License: GPL-2 | GPL-3 [expanded from: GPL (≥ 2)]
URL: https://github.com/egosv/twoPhaseGAS
BugReports: https://github.com/egosv/twoPhaseGAS/issues
Depends: R (≥ 3.5.0)
Imports: data.table, dfoptim, enrichwith, kofnGA (≥ 1.2), MASS, Matrix, nloptr, parallel, stats, utils
Suggests: gplots, knitr, rmarkdown, testthat (≥ 3.0.0)
VignetteBuilder: knitr
Encoding: UTF-8
RoxygenNote: 7.3.2
Config/testthat/edition: 3
NeedsCompilation: no
Packaged: 2026-05-19 16:07:48 UTC; osvespinga
Author: Osvaldo Espin-Garcia [aut, cre], Apostolos Dimitromanolakis [aut], Radu V Craiu [ths], Shelley B Bull [ths]
Maintainer: Osvaldo Espin-Garcia <oespinga@uwo.ca>
Repository: CRAN
Date/Publication: 2026-05-27 10:00:02 UTC

This code a function that generates a sample Y, Z, G given some initial parameters.

Description

This code a function that generates a sample Y, Z, G given some initial parameters.

Usage

DataGeneration_TPD(
  Beta0 = 2,
  Beta1 = 0.5,
  Disp = 1,
  N = 5000,
  LD.r = 0.75,
  P_g = 0.2,
  P_z = 0.3,
  family = gaussian(),
  tao = 2/5
)

Arguments

Beta0

intercept Default 2

Beta1

genetic effect Default 0.5

Disp

dispersion parameter, e.g., variance of the error term when family is gaussian(), the reciprocal of the shape parameter when family is Gamma() Default: 1

N

Phase 1 sample size, i.e. GWAS data (Default: 5000)

LD.r

linkage disequilibrium (r) between G and Z (Default: 0.75)

P_g

minor allele frequency for G, the causal SNP

P_z

minor allele frequency for Z, the GWAS SNP

family

member of the exponential family (see family;‘quasi’ models not available). Default gaussian().

tao

quantile value to define the stratification of the response variable, Y (only applicable when family is gaussian()) (default: 2/5)

Value

A dataframe with complete data Y, G, Z, S, where G and Z come from the same haplotype determined by P_g, P_z and LD.r; Y is generated from E[Y|G] = family$linkinv(Beta0 + Beta1 x G). S is a 3 level variable determined by Y, Beta1, Disp and tao (only returned when family is gaussian). the function iterates across generated datasets until Z and Y are associated at a suggestive genome wide threshold of p<=1e-05.

Examples


data = DataGeneration_TPD()


Likelihood ratio test for twoPhaseSPML models

Description

Compares two nested twoPhaseSPML models via a likelihood ratio test (LRT), mirroring the interface of lmtest::lrtest().

Usage

lrtest(object, object2, ...)

## S3 method for class 'twoPhaseSPML'
lrtest(object, object2, ...)

Arguments

object

a fitted object of class "twoPhaseSPML" representing the smaller (null / restricted) model.

object2

a fitted object of class "twoPhaseSPML" representing the larger (alternative / unrestricted) model. The two models must have been fitted to the same data and with the same miscov, auxvar, and family. The larger model must have at least as many parameters as the smaller one.

...

further arguments, currently unused.

Details

The test statistic is

LRT = -2 \bigl(\ell_0 - \ell_1\bigr),

where \ell_0 and \ell_1 are the maximised log-likelihoods of the smaller and larger models, respectively. Under the null hypothesis that the additional parameters are zero, LRT follows a \chi^2 distribution with degrees of freedom equal to the difference in the number of estimated regression coefficients between the two models.

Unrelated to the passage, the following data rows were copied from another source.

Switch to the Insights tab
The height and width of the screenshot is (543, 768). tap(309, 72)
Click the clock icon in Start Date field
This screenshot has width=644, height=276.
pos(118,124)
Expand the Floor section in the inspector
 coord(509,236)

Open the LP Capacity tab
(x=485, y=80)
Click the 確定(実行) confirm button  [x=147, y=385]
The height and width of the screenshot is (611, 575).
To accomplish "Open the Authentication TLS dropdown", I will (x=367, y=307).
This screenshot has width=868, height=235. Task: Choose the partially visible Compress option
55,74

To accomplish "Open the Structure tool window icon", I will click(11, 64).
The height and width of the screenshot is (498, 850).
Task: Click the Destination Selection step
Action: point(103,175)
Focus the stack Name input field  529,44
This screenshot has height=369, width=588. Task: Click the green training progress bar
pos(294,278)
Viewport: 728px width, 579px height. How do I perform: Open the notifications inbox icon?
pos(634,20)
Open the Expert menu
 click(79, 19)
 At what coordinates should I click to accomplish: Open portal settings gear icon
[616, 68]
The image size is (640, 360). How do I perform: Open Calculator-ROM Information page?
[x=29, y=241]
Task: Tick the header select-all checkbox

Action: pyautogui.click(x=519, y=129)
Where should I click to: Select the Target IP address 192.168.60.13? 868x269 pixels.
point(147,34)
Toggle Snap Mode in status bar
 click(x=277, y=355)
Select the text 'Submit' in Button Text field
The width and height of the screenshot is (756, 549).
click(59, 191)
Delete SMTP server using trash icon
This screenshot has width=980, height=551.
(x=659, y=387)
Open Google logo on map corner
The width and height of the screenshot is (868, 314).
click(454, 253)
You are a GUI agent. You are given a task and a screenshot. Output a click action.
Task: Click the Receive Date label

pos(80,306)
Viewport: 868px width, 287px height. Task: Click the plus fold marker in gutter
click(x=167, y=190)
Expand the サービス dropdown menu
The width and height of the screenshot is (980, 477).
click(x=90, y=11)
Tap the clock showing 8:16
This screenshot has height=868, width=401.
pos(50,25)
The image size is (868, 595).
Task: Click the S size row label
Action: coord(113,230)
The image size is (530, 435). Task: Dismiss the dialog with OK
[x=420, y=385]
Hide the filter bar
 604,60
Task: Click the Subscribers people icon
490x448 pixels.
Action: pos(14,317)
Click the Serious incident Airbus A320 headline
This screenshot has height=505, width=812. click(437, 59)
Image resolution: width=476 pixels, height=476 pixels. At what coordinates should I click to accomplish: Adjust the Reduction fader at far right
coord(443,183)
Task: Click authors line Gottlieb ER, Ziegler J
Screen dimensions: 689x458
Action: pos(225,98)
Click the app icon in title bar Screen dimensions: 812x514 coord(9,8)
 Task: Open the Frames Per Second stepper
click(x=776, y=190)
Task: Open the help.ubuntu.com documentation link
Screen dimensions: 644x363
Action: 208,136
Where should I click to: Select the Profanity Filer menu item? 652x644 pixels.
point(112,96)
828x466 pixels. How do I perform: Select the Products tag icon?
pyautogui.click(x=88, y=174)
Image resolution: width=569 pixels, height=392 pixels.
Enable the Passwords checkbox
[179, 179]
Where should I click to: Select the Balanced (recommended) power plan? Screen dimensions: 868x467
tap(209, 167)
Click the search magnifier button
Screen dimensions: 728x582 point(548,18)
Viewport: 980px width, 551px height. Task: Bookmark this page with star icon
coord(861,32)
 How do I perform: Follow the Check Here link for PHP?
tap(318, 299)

The function determines model order automatically: whichever of object and object2 has fewer regression coefficients is treated as the null model, regardless of the order in which they are supplied.

Value

An object of class "lrtest.twoPhaseSPML", which is a data.frame with one row per model and the following columns:

#Df

number of estimated regression coefficients.

LogLik

maximised log-likelihood.

Df

change in degrees of freedom relative to the previous row (NA for the first row).

Chisq

LRT statistic (NA for the first row).

Pr(>Chisq)

two-sided p-value from the \chi^2 distribution (NA for the first row).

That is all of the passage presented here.